* **Pixel coordinate grounding data**
* * * * *
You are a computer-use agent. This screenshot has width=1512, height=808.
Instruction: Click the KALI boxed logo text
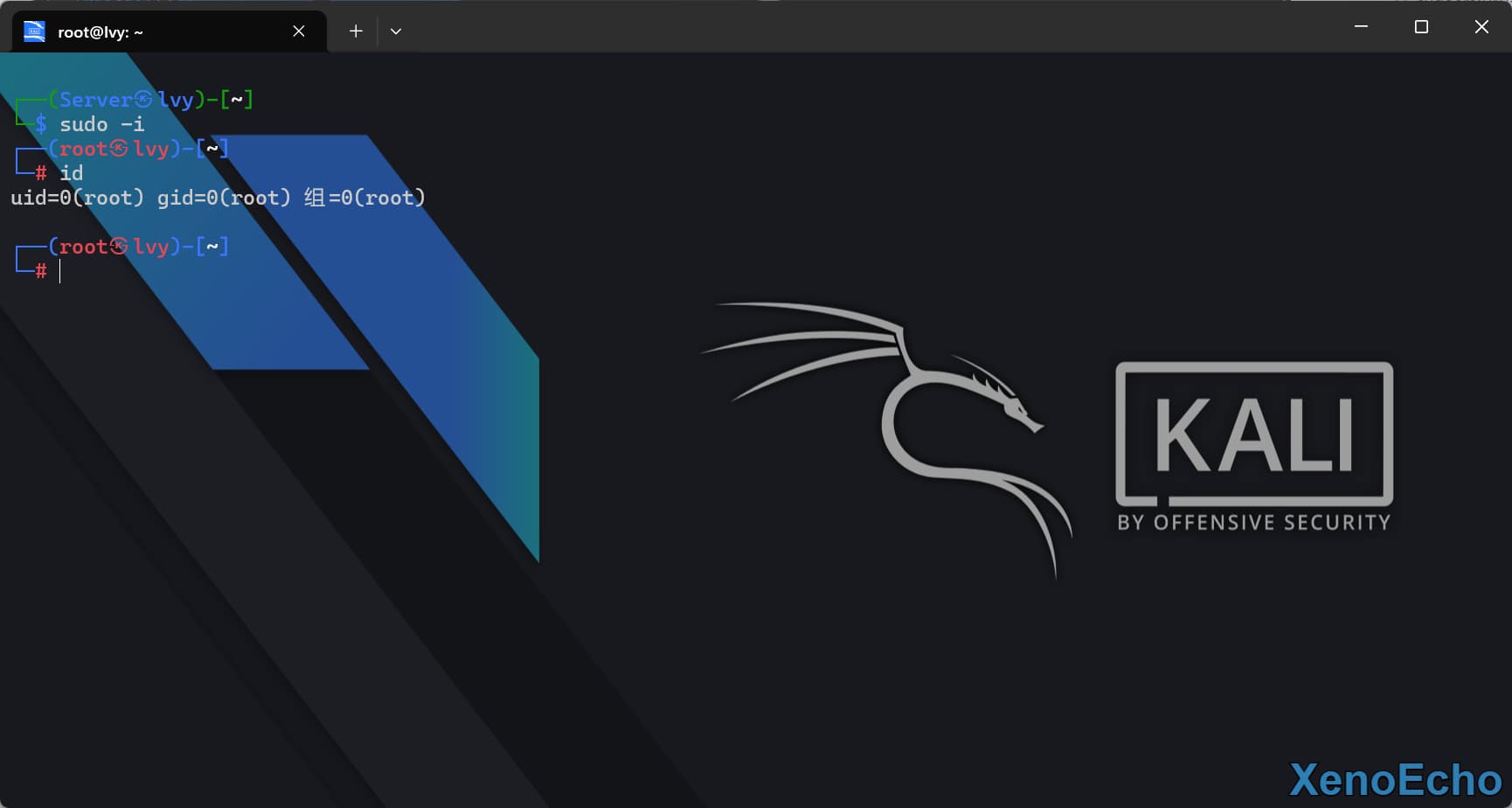coord(1254,435)
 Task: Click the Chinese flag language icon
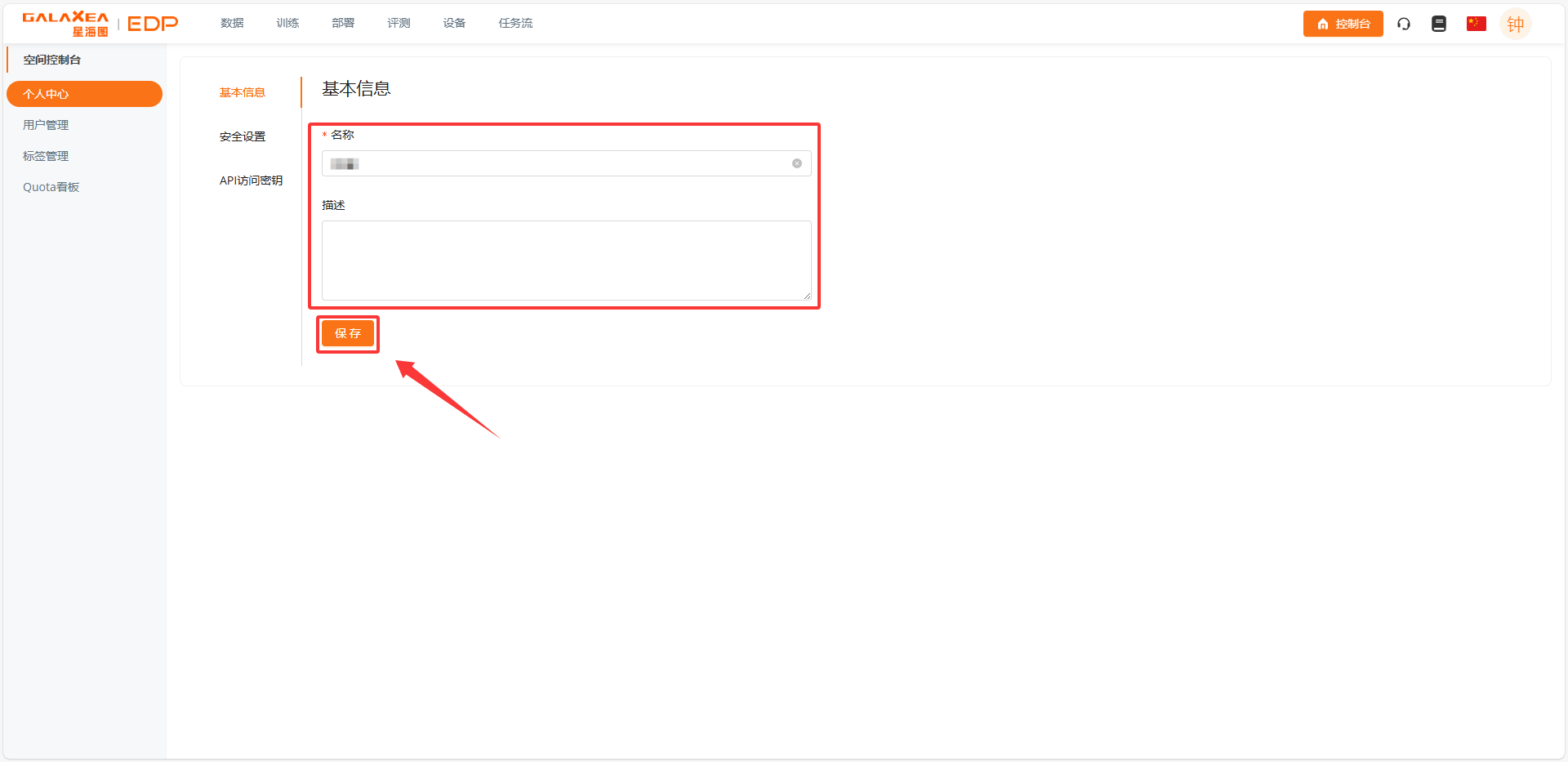pyautogui.click(x=1477, y=24)
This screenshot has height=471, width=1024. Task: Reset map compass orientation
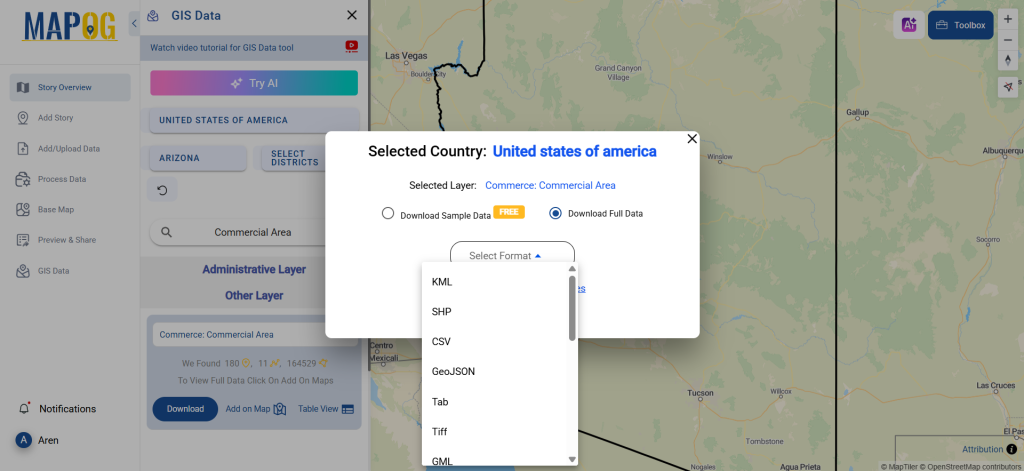pos(1007,61)
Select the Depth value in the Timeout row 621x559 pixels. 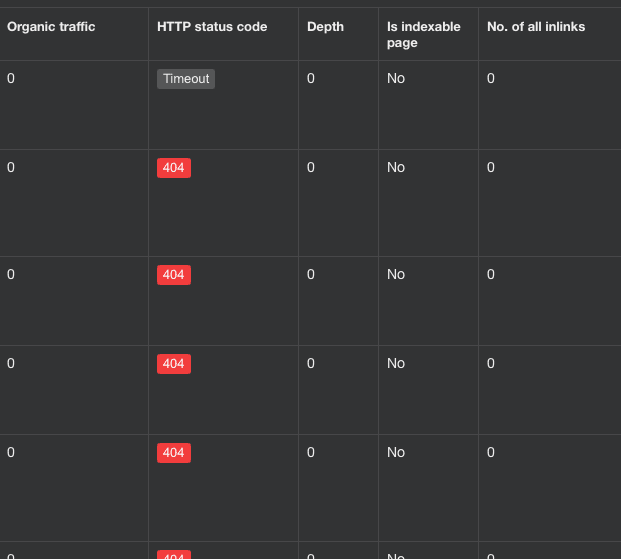coord(311,79)
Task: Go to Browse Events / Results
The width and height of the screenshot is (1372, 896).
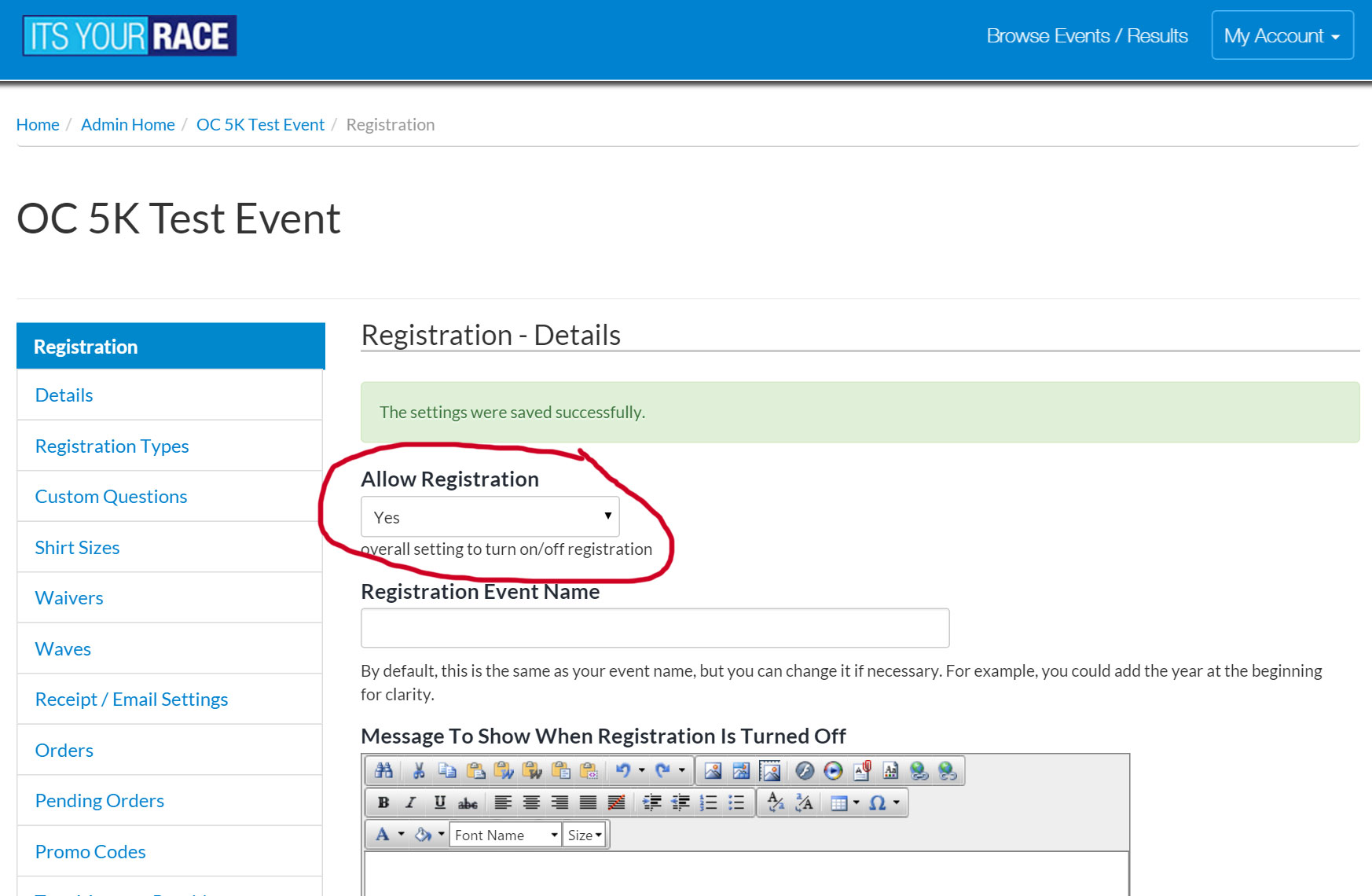Action: [1087, 35]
* * * * *
* **Task details**
The lines from the one containing "Task: Go to Browse Events / Results" through the last line above are to be repeated exactly, and only those. Any pictures must be left out.

* **Answer**
Task: Go to Browse Events / Results
The width and height of the screenshot is (1372, 896).
Action: [1087, 35]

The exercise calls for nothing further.